For year 11 pupils there has actually been an improvement in the A* to C pass rate in English (+0.6%) and maths (0.1%) according to NAHT research not the decline that has hit the headlines. The decline in the headline numbers is entirely due to early entries. Those entered early did worse than year 11 students. It’s very hard indeed to see what they’ve gained from this. There has been a huge increase in the number of GCSE entries overall – some 220,000 in all or about 4.2%. Of these 61,000 were in English and 84,000 in maths – the early and multiple entry effect. But that still leaves 74,000 extra entries overall which suggests that young people are taking even more GCSEs.
That goes some way to explain why numbers have actually fallen in very few subjects despite the attempts of Liz Truss to spin a decline in “soft” subjects. So for example she claims a fall in business and communication systems down 1121 entries but ignores an increase of 7668 in other business studies GCSE’s. Similarly, she trumpets a fall of 1763 entries in home economics but forgets increases of 2839 in health and social care and 1141 in hospitality. The big fall has been in design technology – down by a rather more significant 20,000. Whether this represents progress in rebalancing the economy remains to be seen. It goes unmentioned by the DfE. They are however pleased by a big increase in ICT entries despite having denounced current ICT courses as unfit for purpose.
The big story of these results though is the now extraordinary level of gaming of the process we are seeing by schools often at the expense of their pupils. The pressure is understandable – ever rising floor targets, forced academisation, the clear risk to the jobs of heads and senior staff. None of these are entirely new but it is clear from this data that the panic is of a different scale to anything we have seen before and is a reflection of the extraordinary pressure that is now being placed on schools. It is now surely clear that the accountability system is doing massive damage. There must be a need now to revisit this issue in a very fundamental way, not just by tinkering with the league table measures.
One head gave an interesting take on the process though. He argued that it was unfair to expect a student to gamble everything on their performance on one afternoon in June. So to give them more than one chance is only fair, he argued. This is of course the case against the Gove approach to assessment – staking everything on one performance will indeed lead to unfairness and inaccuracy. But there are better ways of addressing this than forcing students to jump through this number of hoops.

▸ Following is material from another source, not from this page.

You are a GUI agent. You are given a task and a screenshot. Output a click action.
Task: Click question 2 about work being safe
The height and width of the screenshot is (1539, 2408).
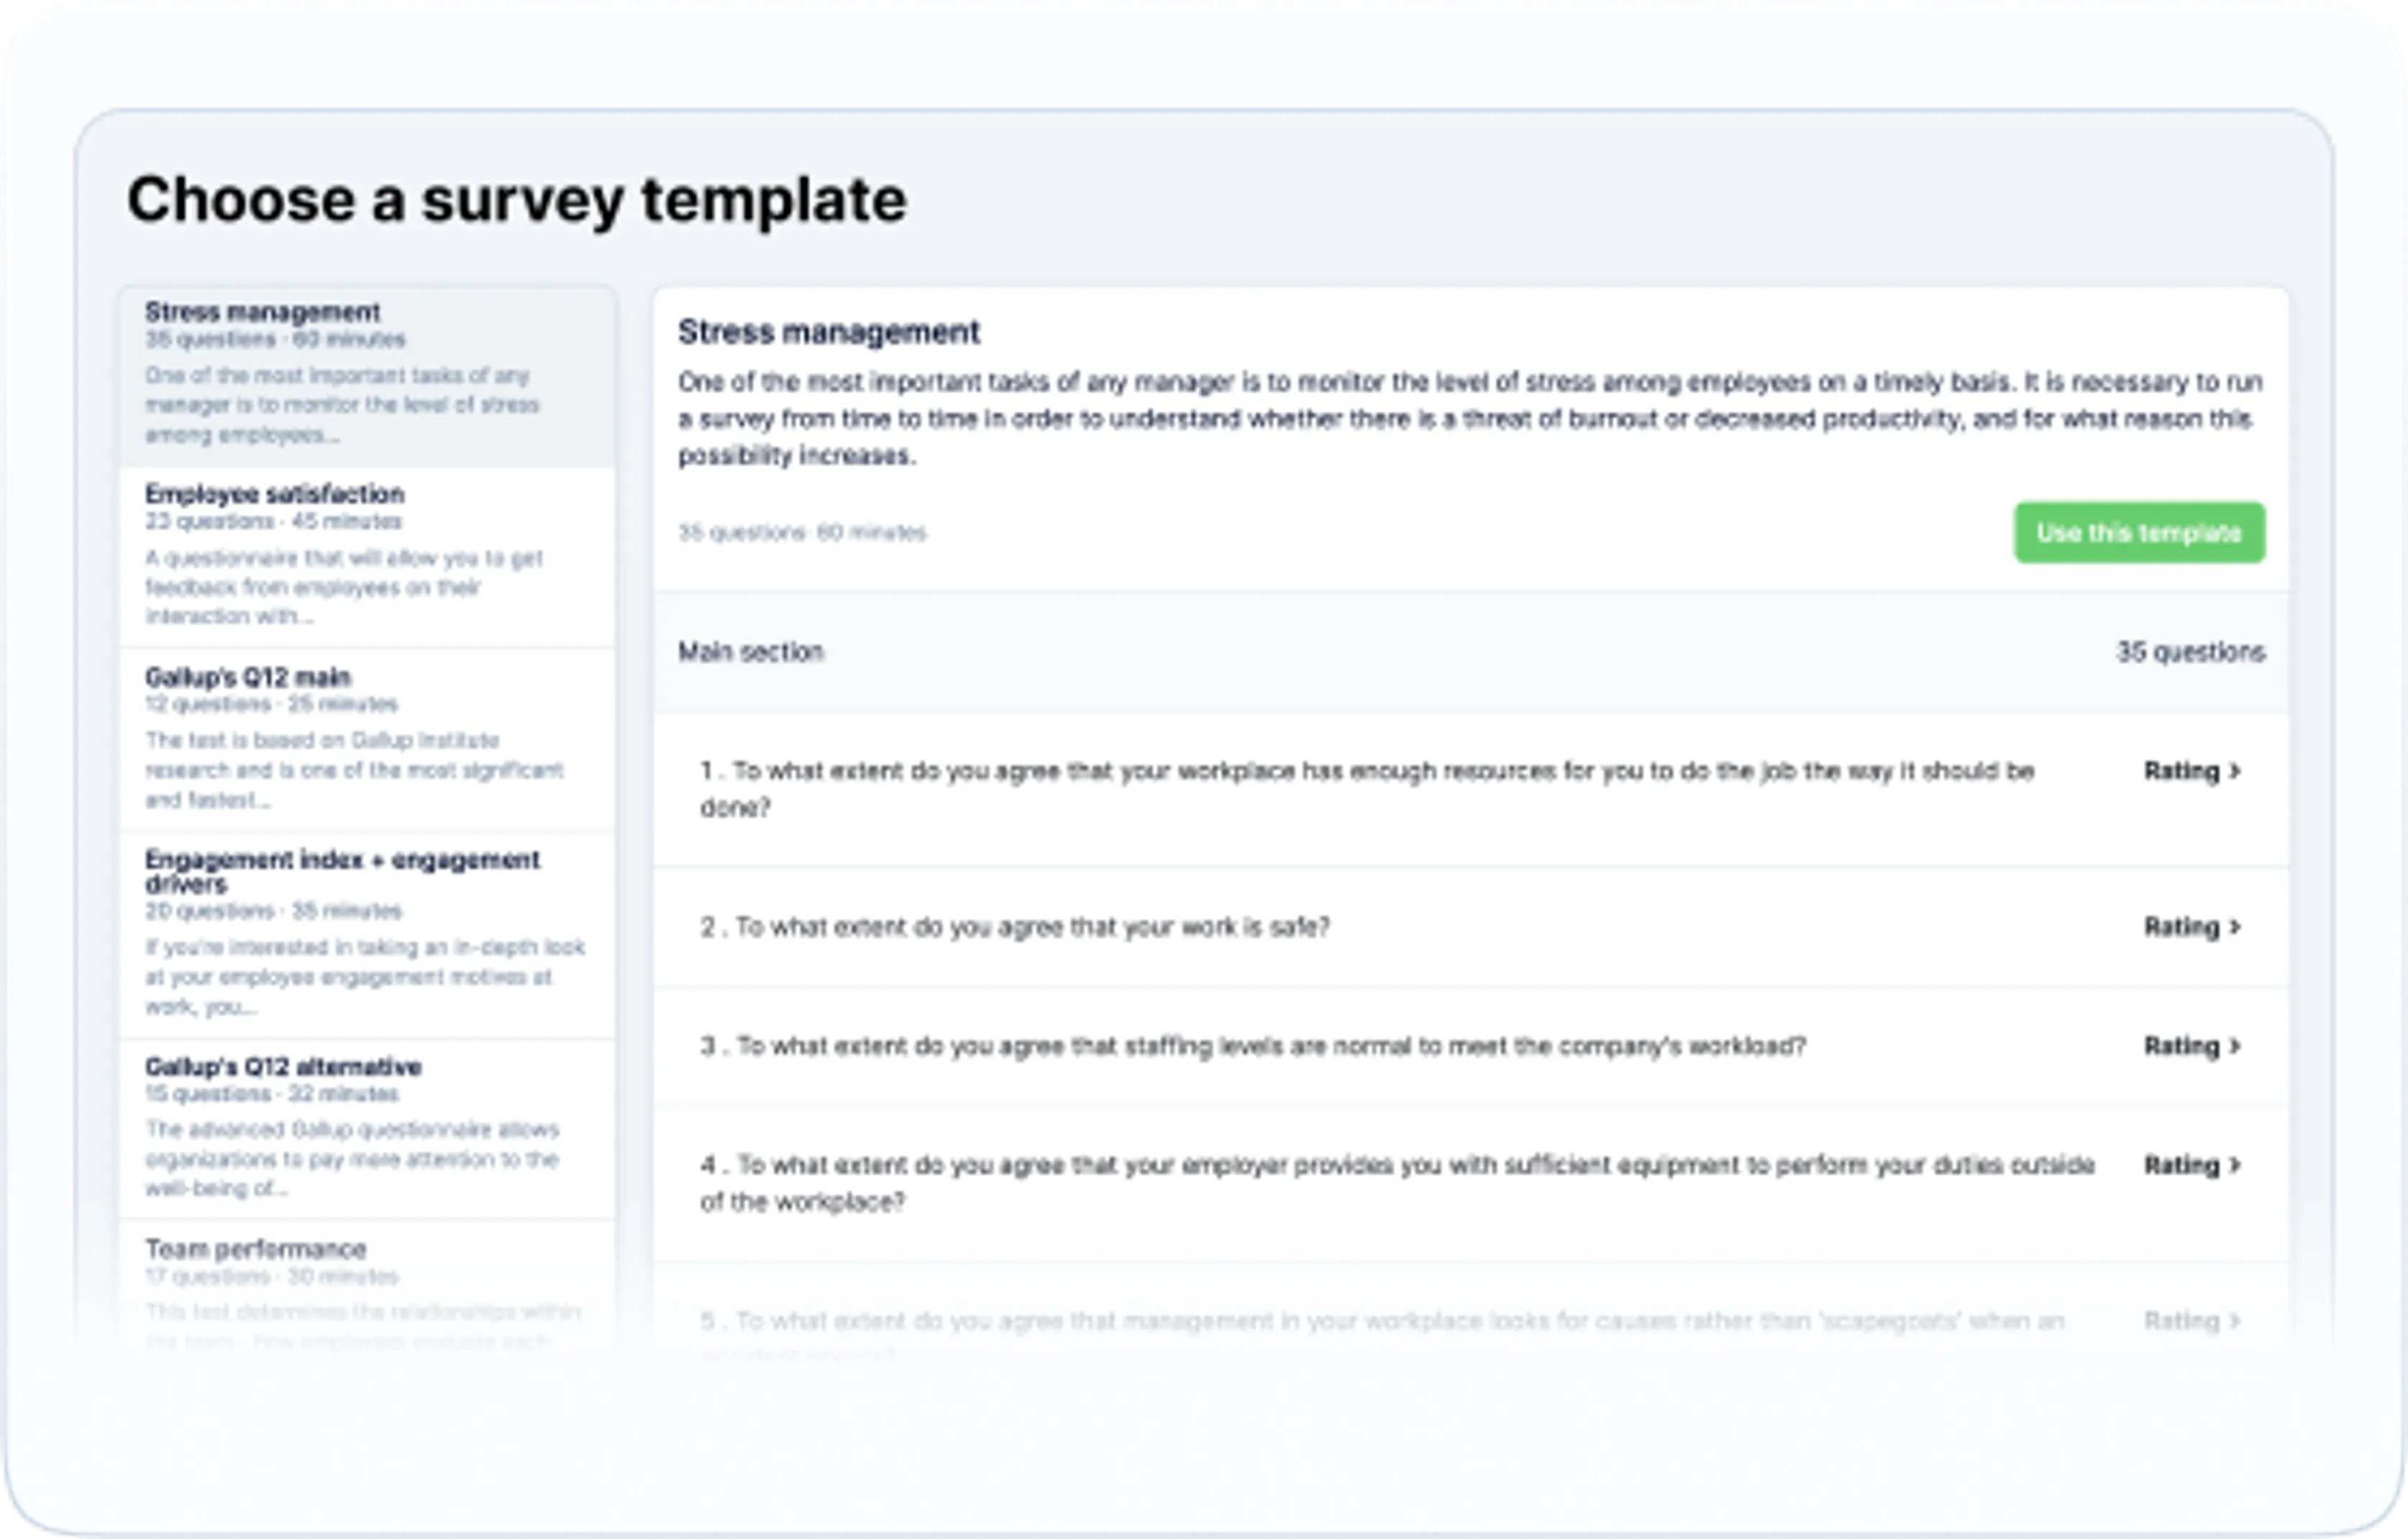(x=1014, y=927)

Finally some thoughts on the great modern languages panic. We are told that the ability to do business in another language is crucial to our economic future. I have to say that I find it difficult to believe that a C in GCSE French is going to get a future international business man very far. A level languages have become a purely linguistic exercise with little opportunity to study the literature, history or culture associated with the language in any depth. It doesn’t seem to provide opportunities for much more than fairly mechanistic translation and comprehension – hardly surprising I think that its appeal to A level candidates is pretty limited given that if it was in English some of it would hardly stretch Year 7.
If there is a need to develop language skills for business or any other area of working life, is the answer not either to include relevant language study alongside the particular discipline or for people to go to dedicated language schools for in depth study when they need it? And of course it’s entirely possible to start a university course from scratch. That is how people gain other areas of specialist knowledge needed in the workplace – why not languages?